The generator itself is the workhorse. But the ATS is what will start your standby generator automatically when it senses a power outage. Once the generator is operating at full speed, the ATS will cut your home off from the power grid and connect your home fully to the generator. That protects you and the grid from power surges or overloaded circuits.
Because the whole home generator has a continuous natural gas supply, you don’t have to worry about purchasing and storing gasoline. And since it’s attached to your main electrical system, you don’t have to run extension cords, like you do for a portable generator.
Cost is usually the biggest factor when deciding whether to go with a portable generator vs. standby whole home generator.
How Much Does a Standby Generator Cost?
According to Centerpoint Energy, the electric and gas utility company in Houston, a standby generator for a 2,000 square-foot home usually requires a 16-18 kW generator, which costs approximately $8,500 to $12,000 installed. That includes running 6 feet of both electric and gas lines, permits and licensing.

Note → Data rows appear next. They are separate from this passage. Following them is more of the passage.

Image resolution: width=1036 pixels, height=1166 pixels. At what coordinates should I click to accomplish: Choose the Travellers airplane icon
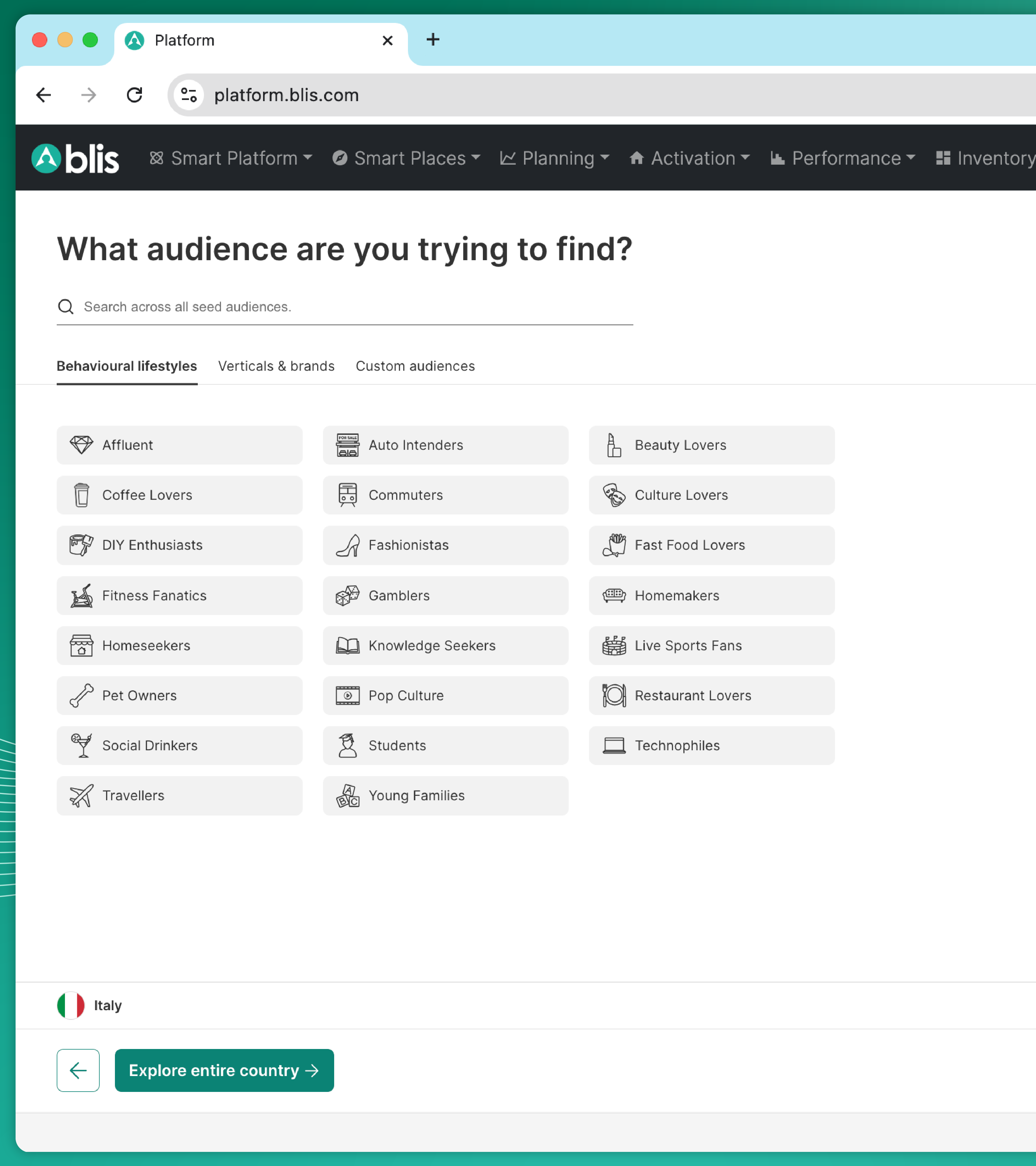pyautogui.click(x=81, y=796)
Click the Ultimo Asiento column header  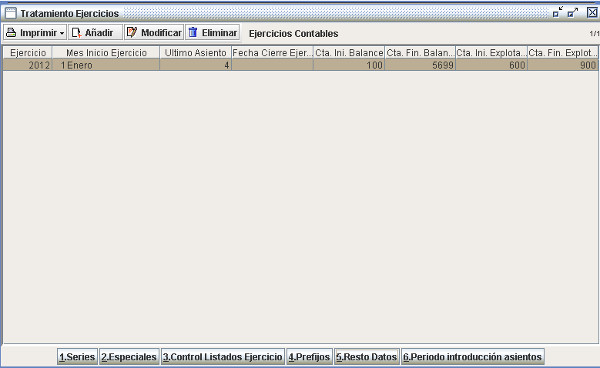click(195, 53)
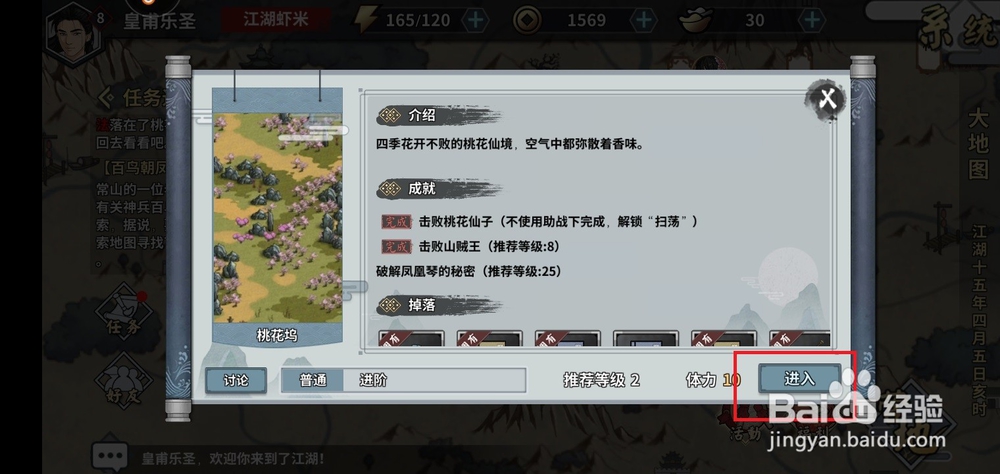Click the 进入 button to enter stage
The image size is (1000, 474).
800,379
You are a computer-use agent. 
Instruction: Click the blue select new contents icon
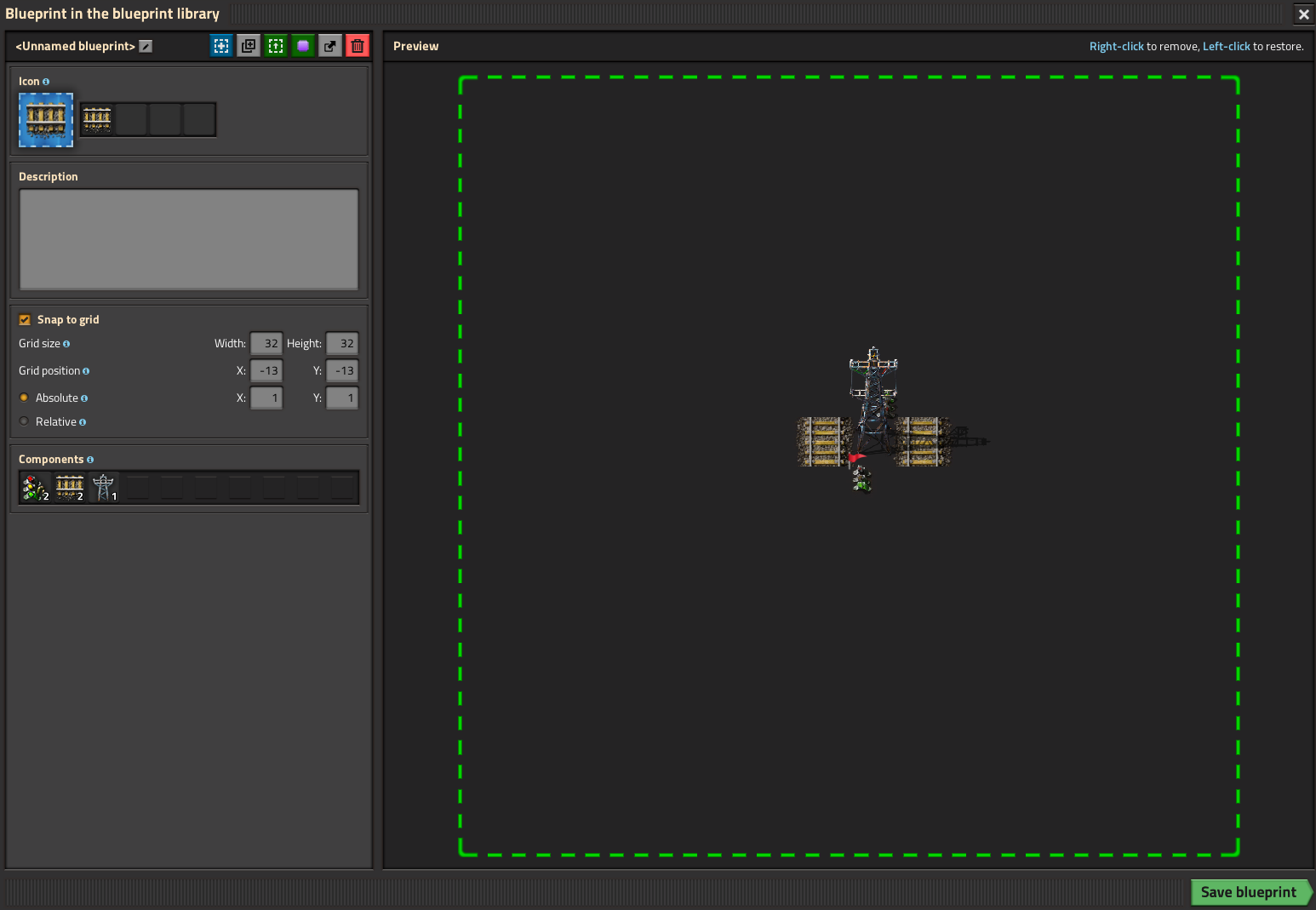pyautogui.click(x=221, y=46)
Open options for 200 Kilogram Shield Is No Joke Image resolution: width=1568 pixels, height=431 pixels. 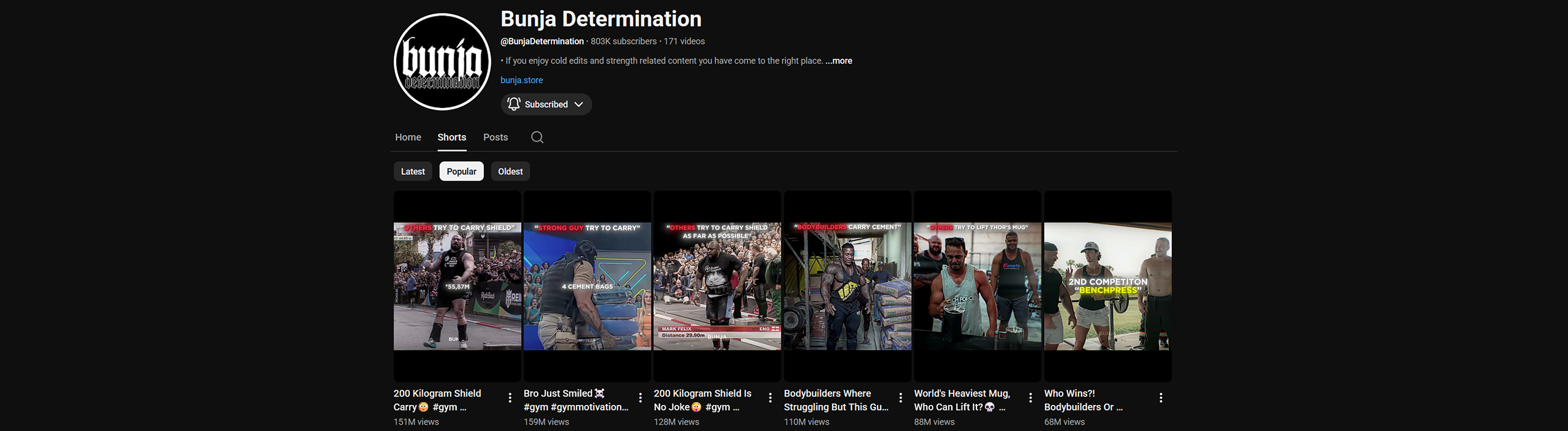coord(770,398)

The size of your whole house generator depends on the size of your home and the number of electric devices you want it to run. But not only will it give you peace of mind as we enter hurricane season. It may also increase the value of your home. You’ll have to decide if a whole home generator is worth it for you personally. Here’s how to decide if it’s worth it.
Is a Whole Home Generator Worth It?
Whether a whole home generator is worth it depends on where you live, risk factors, lifestyle and cost.
First up, risk factors and where you live. The Texas Gulf Coast is prone to hurricanes and hurricane prep is an important part of home ownership here. When a hurricane hits, power could be quickly restored. Or it could take days or even weeks.
Next up, lifestyle. Are you able and willing to stay in a home without electricity for several days waiting for power restoration? What might start as an interesting adventure (Yeah! Camping at home!) becomes a major inconvenience in 90 degree heat or 30 degree cold.
Then, look at the upfront cost and possible financing. Is this something you can budget for, without causing a financial hardship? Most generator resellers offer affordable financing.
Lastly, some people evaluate home improvements like a standby generator based solely on their monetary payback. Does installing a standby backup generator increase your home value?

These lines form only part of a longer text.